Electronic Health Records have transformed healthcare by improving access to patient information and supporting more coordinated, data-driven clinical care. However, successful implementation depends not only on the technology itself but on how these organizations support and prepare their caregivers to properly and efficiently use these systems. This report examines the importance of leadership, communication, and caregiver engagement during EHR implementation while using data from the MIMIC-III database to evaluate documentation activity across caregiver roles and ICU units. The analysis demonstrates that documentation responsibilities can vary among the different roles and that documentation burden differs across clinical settings, providing valuable operational insights for healthcare managers. Based on these findings, this report recommends that organizations monitor caregiver workloads, invest in ongoing training, and use EHR-generated data to guide staffing and workflow improvements. By combining evidence from the readings with data analysis, this report shows how effective leadership and strong decision-making can support both caregivers and high-quality patient care.

Introduction

Electronic Health Records are systems that have become essential to the everyday structure of healthcare organizations by improving the accessibility of patient information. When these systems are implemented properly, they can support better communication among providers, help with clinical decision-making, and overall help with patient safety. However, adopting these systems can oftentimes bring forth challenges and changes that can significantly impact the daily lives of caregivers and how they work. Because of this, successful implementation depends on the systems, but also on how management prepares and supports their employees.

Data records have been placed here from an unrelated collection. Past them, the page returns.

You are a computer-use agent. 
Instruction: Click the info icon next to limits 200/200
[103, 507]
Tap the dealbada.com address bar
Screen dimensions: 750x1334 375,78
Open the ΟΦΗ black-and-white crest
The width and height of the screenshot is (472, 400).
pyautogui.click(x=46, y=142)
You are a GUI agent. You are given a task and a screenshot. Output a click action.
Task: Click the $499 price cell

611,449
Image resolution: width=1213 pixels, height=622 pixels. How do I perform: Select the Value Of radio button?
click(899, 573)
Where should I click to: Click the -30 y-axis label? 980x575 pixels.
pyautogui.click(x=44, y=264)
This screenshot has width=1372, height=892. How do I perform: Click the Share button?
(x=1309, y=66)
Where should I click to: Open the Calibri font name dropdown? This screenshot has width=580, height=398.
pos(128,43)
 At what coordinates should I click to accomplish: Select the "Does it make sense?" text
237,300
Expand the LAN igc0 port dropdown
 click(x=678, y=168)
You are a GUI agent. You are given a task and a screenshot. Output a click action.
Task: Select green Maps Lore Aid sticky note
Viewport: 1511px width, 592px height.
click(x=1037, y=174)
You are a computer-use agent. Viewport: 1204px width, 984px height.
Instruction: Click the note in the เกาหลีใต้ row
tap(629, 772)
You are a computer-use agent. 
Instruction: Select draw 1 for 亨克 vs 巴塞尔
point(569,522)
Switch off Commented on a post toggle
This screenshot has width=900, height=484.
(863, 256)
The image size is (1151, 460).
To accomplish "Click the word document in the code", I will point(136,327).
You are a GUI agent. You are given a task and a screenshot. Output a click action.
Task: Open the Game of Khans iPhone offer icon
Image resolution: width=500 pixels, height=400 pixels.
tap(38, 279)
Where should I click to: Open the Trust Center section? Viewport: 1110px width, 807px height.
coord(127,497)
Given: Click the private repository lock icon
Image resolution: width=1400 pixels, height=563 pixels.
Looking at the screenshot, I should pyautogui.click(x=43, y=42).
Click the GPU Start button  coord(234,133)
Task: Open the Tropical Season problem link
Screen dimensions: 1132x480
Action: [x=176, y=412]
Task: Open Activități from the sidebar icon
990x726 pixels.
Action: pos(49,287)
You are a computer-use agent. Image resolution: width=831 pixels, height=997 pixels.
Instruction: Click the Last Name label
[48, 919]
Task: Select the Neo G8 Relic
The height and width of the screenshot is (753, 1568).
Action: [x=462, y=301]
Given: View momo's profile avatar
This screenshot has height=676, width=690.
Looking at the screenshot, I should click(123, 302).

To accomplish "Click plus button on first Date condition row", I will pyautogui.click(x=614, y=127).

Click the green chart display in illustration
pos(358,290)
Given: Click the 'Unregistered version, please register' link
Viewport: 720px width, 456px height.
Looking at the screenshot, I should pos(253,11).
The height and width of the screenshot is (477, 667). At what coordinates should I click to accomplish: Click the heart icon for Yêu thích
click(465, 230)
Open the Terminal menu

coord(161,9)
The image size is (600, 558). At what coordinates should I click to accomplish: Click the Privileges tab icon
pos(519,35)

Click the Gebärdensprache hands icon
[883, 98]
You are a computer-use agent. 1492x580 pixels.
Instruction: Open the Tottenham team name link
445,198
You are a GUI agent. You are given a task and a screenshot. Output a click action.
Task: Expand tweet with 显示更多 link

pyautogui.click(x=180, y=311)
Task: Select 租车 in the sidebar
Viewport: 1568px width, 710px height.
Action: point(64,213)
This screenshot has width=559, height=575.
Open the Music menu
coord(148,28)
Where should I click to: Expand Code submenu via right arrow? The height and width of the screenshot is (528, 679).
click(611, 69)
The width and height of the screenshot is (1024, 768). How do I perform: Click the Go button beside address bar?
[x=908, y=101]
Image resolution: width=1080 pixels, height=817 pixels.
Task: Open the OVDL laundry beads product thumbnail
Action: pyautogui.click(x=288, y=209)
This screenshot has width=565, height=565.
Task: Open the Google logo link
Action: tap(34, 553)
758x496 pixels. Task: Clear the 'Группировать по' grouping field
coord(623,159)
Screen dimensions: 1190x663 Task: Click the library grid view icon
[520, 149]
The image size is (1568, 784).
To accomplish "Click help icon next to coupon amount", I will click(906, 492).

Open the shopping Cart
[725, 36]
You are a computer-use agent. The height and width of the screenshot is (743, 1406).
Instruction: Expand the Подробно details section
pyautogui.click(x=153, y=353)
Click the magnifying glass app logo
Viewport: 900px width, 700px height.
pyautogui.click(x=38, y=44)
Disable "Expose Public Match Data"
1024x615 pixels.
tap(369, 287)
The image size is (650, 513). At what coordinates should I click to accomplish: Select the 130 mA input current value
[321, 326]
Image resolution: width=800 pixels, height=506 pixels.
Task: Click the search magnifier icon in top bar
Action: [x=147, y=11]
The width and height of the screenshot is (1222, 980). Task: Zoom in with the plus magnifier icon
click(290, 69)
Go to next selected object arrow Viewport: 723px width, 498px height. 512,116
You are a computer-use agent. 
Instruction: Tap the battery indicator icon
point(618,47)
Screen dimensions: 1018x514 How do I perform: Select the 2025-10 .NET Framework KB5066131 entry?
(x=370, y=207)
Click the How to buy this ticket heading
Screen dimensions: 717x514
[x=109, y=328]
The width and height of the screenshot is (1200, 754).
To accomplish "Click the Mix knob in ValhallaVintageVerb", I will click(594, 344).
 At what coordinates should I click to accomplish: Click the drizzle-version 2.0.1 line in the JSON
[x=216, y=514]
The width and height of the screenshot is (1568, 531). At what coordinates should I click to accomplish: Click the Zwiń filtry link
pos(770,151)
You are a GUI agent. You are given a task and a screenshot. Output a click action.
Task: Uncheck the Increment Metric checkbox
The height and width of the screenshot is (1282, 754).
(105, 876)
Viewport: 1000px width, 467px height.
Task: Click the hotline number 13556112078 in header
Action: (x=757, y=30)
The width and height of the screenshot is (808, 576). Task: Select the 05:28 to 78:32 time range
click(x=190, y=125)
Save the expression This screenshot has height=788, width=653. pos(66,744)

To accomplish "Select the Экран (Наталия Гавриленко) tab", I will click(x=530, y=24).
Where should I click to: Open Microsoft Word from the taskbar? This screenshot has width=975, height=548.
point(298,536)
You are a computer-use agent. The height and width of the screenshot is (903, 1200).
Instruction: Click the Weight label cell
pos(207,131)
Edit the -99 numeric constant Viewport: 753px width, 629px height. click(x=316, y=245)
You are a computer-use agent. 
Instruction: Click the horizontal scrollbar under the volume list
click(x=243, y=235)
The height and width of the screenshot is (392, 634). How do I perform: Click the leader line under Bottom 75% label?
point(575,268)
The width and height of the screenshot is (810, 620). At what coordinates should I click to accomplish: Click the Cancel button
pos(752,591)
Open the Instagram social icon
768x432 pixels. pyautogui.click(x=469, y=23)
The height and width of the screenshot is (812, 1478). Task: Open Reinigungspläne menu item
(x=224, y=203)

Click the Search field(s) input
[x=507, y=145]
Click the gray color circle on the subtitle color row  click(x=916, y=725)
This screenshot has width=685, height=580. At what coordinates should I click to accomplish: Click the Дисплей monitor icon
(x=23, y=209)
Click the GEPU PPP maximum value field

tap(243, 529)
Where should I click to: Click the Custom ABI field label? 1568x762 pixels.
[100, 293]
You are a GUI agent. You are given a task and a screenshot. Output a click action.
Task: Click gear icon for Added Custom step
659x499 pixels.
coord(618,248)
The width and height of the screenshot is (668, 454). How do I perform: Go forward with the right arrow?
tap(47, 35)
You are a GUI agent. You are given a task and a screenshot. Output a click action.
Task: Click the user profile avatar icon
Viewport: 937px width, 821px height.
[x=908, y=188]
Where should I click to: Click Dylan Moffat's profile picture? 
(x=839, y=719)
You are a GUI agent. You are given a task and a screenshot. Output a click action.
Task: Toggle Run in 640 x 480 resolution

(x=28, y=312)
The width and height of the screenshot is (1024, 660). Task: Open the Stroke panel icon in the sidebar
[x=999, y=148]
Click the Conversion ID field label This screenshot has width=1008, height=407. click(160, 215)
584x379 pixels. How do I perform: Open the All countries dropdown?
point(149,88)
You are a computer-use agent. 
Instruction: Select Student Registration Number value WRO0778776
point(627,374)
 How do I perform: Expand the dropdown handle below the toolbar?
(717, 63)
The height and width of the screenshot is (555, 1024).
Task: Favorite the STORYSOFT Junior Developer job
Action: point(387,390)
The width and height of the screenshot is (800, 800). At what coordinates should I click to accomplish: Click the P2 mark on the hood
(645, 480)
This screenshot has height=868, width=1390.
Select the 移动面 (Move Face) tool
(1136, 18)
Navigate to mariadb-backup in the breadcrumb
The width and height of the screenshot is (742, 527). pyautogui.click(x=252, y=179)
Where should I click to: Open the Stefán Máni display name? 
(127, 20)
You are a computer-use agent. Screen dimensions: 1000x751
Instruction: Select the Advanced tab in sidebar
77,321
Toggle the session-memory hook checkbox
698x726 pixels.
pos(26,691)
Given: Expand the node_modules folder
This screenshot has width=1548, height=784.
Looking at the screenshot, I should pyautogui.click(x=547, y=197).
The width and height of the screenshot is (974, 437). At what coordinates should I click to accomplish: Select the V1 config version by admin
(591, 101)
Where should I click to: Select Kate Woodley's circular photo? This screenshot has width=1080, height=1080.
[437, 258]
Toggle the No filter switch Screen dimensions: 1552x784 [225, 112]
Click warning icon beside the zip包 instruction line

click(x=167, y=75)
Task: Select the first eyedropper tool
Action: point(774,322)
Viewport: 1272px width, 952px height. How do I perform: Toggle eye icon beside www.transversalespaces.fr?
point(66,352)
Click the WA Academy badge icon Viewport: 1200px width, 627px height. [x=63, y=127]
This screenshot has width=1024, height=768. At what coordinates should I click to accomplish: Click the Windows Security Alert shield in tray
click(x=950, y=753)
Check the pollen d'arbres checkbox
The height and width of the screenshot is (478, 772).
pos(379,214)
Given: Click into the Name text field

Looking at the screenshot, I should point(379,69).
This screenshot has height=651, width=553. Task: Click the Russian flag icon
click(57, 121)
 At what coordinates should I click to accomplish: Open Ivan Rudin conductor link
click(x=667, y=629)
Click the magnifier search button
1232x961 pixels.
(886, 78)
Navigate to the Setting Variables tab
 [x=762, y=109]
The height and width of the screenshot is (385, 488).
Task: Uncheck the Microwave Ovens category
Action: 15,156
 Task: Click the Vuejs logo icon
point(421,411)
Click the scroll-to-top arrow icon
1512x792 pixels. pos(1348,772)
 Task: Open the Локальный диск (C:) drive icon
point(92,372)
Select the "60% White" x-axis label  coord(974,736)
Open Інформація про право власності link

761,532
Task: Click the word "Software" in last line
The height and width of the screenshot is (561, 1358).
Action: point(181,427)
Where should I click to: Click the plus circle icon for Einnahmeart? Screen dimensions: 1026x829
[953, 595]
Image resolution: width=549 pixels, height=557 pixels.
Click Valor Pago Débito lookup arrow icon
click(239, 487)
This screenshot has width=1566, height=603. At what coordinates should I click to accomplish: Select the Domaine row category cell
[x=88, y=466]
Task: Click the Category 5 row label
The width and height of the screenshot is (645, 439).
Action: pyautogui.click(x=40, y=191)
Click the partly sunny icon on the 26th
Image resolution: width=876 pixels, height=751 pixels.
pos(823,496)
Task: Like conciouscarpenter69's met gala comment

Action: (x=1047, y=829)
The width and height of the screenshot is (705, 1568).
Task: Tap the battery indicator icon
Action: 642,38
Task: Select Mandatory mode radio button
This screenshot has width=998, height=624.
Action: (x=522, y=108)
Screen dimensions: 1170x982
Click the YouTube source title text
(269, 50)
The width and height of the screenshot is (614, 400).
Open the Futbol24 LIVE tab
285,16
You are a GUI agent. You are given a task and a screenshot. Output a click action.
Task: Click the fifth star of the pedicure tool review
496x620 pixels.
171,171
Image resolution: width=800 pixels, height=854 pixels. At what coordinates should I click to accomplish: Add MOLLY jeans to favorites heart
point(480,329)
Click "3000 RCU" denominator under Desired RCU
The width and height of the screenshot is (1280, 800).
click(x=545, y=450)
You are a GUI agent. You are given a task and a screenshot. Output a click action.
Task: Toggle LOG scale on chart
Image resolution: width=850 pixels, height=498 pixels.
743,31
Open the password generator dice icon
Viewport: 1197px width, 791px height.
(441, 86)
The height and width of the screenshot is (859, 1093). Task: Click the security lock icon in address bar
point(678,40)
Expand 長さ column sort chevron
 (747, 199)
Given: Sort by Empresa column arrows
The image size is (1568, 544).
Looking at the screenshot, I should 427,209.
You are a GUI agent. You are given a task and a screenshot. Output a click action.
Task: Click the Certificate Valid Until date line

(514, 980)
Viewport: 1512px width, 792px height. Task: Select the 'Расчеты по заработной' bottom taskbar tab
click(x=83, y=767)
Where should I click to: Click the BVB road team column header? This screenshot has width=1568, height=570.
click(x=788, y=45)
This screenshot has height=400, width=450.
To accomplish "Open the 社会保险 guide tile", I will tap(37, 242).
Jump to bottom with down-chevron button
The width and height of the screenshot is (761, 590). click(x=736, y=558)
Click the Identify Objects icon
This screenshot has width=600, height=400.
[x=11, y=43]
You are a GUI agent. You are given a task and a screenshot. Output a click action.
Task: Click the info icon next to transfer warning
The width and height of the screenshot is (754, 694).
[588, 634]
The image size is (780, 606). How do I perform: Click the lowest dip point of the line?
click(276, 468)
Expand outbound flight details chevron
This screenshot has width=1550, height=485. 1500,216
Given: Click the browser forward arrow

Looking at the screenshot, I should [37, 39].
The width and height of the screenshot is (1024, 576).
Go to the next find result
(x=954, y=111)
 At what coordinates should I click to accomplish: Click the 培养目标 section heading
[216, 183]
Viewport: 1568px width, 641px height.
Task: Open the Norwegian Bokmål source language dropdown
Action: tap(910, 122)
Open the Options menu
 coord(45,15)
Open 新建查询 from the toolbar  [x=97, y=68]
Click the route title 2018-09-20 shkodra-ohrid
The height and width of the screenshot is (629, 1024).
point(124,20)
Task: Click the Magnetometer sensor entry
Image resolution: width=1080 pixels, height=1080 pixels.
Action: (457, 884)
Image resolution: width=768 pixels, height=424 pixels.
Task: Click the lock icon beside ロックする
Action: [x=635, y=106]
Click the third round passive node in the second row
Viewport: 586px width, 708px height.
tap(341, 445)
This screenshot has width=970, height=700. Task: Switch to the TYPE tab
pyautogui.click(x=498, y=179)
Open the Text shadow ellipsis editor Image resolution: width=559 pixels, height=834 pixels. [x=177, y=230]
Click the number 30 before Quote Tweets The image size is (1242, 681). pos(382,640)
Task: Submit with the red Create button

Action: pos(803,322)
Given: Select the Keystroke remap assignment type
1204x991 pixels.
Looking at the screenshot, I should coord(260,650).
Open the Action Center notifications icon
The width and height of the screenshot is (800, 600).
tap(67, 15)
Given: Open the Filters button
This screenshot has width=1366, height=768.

This week’s articles focus on caregiver acceptance and how it’s one of the most important factors that influence the proper uses of Electronic Health Records. The article Seven Years after Meaningful Use explains that leadership support, training, and constant communication can help to reduce resistance and improve usage over the long term (Rathert et al. 2019). The article Journey Through Grief in Electronic Health Record Implementation, discusses that managers must understand the workflows of caregivers and address the challenges that can negatively affect patient care [mcalearney2015grief]. Together, these articles show that having these systems in place can be an organization challenge, and it requires strong management practices. Healthcare organizations can use the data generated by Electronic Health Record systems to better understand the workloads it places on caregivers, and it can identify areas for improvement.

The Healthcare Context

Electronic Health Records have become one of the most important aspects of healthcare organizations, and utilizing these systems extends beyond simply buying and installing new technology. Healthcare organizations must ensure that caregivers can effectively adopt EHR systems without disrupting patient care or causing unnecessary burdens to caregivers. Achieving this goal requires managers to provide leadership, training, and support while using the information created by EHR systems to better understand workflows and identify areas for improvement. Rather than viewing these systems as just an extra step in work, management and leadership must improve this integration to create a griefless implementation for clinicians.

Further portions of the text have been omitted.